Search the records for lines that contain the word "toolbar". Copy them all.

+ + + +

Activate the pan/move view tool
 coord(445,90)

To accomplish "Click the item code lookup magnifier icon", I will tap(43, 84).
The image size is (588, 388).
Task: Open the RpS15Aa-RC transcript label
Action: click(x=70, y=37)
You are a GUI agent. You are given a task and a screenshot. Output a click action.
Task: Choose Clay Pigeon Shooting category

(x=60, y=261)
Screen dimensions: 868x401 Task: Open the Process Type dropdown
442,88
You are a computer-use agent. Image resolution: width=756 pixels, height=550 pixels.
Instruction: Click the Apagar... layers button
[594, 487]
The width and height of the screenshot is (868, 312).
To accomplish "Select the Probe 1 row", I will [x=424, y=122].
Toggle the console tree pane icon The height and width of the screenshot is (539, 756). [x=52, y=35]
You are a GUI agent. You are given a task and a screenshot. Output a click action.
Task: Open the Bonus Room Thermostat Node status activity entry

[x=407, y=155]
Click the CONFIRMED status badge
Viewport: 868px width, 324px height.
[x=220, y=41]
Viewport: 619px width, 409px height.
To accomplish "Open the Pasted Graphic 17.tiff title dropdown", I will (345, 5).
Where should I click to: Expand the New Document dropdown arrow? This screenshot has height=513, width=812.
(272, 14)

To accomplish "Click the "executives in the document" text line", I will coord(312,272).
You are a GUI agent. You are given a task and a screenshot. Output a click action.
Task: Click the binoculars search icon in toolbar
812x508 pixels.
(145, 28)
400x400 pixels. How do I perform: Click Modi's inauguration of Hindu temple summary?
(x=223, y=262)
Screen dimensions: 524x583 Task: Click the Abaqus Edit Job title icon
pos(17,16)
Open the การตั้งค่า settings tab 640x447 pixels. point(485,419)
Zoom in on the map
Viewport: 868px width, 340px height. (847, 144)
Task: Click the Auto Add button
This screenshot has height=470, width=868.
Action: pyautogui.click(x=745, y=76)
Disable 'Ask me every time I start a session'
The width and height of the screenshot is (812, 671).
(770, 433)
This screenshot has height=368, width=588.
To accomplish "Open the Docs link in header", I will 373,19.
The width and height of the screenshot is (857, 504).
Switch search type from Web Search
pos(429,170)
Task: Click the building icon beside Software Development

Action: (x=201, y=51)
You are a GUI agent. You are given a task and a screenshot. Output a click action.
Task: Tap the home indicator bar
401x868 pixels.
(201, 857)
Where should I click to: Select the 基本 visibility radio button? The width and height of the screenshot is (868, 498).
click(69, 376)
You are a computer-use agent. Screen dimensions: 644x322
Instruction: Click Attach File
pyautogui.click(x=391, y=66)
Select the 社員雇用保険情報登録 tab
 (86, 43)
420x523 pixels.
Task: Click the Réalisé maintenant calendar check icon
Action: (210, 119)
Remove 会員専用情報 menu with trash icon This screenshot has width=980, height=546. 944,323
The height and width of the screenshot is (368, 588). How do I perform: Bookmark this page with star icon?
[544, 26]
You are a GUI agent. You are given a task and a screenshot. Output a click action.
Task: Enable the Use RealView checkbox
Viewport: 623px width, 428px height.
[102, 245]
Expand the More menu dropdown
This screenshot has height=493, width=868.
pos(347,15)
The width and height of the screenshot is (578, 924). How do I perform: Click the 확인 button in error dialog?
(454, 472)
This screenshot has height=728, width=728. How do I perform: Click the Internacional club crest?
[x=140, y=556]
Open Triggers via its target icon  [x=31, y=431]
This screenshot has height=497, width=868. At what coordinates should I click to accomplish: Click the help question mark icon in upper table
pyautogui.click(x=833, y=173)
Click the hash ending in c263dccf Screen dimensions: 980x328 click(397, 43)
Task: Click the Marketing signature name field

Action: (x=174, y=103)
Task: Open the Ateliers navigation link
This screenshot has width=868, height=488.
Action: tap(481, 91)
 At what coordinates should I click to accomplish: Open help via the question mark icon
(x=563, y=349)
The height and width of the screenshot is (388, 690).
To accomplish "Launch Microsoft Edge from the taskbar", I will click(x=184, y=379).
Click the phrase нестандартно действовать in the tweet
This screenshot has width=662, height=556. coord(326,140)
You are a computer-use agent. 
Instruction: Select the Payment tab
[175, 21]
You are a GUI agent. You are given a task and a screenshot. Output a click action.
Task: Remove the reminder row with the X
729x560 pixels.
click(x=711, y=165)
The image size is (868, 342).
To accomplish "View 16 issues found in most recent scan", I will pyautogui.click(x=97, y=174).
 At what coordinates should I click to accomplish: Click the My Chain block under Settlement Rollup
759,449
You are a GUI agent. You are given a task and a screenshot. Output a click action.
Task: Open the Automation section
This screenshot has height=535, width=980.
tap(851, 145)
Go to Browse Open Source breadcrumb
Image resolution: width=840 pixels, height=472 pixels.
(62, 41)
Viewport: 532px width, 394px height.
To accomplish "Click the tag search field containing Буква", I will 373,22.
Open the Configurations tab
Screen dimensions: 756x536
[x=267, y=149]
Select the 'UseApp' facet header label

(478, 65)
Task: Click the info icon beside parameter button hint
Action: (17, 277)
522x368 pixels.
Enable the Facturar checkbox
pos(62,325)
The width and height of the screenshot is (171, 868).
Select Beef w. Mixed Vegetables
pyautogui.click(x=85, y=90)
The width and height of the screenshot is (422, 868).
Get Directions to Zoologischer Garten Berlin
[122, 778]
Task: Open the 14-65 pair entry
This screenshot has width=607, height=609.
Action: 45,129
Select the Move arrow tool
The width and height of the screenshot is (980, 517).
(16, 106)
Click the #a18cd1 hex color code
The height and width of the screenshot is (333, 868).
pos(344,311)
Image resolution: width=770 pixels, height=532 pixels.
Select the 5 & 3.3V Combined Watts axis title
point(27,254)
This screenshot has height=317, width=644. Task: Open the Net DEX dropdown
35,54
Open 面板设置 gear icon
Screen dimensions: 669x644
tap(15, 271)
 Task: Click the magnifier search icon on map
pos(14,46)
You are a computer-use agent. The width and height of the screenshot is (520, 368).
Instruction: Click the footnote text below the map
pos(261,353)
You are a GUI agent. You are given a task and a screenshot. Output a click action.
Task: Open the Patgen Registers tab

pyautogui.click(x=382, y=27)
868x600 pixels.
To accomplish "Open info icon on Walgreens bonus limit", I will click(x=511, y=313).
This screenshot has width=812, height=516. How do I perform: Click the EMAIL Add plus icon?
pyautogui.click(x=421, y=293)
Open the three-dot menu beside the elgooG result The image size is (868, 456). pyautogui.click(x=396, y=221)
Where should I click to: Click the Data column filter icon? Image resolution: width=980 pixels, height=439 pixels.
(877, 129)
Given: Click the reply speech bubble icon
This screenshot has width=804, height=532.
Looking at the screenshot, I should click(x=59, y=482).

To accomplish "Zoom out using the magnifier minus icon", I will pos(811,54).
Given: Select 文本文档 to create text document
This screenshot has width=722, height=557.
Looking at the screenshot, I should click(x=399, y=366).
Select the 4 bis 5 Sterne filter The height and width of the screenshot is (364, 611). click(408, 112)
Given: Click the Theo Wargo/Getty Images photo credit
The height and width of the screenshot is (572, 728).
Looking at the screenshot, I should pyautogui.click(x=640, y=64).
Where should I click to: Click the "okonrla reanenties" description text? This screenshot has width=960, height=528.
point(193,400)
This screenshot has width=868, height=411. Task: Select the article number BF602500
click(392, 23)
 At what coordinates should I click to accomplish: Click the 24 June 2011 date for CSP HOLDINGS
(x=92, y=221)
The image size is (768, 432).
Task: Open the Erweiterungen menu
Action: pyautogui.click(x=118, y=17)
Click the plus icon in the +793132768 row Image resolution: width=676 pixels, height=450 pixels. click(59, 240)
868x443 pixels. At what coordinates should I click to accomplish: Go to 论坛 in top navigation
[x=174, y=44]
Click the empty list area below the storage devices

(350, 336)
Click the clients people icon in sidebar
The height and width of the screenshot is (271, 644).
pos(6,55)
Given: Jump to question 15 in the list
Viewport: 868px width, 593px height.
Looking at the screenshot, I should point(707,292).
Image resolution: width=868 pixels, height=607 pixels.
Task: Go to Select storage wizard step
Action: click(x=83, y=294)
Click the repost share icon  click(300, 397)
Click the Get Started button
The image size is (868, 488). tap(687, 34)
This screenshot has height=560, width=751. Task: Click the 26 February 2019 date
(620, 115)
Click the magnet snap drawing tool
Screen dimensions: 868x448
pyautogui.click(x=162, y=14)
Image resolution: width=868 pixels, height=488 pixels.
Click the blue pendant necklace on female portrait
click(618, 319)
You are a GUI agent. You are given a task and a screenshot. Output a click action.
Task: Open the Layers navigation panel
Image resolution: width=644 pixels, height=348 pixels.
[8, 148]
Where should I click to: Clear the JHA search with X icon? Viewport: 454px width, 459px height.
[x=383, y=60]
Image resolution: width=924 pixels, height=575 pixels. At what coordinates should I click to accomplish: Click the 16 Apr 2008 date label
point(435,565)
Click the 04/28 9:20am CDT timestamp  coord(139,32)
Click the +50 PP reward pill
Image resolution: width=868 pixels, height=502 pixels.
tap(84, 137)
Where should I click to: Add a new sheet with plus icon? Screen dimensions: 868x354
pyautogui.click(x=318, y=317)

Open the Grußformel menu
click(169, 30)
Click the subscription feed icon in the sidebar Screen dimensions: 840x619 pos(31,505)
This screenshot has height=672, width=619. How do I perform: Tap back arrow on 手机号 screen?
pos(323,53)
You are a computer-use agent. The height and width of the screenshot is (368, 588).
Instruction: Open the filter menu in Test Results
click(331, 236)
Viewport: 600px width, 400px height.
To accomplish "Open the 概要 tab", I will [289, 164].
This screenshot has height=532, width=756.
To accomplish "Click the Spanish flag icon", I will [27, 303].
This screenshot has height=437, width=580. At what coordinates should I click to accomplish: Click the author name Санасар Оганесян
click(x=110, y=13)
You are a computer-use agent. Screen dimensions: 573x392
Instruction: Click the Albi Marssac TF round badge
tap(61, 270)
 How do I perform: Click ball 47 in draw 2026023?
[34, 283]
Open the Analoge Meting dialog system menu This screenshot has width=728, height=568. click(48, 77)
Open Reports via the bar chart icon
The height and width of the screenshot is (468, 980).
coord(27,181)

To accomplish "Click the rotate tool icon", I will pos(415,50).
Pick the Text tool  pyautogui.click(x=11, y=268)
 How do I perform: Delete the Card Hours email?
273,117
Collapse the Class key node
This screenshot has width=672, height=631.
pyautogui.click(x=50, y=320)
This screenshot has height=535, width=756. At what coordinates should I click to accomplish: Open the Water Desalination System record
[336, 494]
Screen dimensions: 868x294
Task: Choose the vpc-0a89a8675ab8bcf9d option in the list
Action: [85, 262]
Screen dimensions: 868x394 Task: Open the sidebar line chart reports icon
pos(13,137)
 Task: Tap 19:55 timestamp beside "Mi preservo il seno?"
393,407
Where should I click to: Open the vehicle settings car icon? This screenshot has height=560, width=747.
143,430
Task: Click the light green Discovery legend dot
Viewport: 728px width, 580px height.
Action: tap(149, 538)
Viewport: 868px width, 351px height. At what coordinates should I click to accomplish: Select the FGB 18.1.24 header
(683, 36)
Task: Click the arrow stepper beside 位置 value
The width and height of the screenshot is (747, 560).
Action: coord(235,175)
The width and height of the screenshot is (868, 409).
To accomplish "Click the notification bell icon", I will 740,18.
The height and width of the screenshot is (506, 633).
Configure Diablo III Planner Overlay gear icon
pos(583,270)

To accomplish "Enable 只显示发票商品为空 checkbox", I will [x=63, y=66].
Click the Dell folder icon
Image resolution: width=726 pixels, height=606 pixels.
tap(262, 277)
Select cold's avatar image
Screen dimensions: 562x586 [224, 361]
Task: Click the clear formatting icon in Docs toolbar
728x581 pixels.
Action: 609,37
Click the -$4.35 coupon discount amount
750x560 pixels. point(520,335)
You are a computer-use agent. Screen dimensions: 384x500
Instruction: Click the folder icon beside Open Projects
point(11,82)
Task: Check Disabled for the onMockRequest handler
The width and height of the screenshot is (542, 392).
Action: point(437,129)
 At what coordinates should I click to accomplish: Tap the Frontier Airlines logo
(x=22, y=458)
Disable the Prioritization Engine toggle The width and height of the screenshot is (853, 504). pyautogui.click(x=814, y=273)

+ + + +

(Your solution):
Task: Click the binoculars search icon in toolbar
Task: Click the clear formatting icon in Docs toolbar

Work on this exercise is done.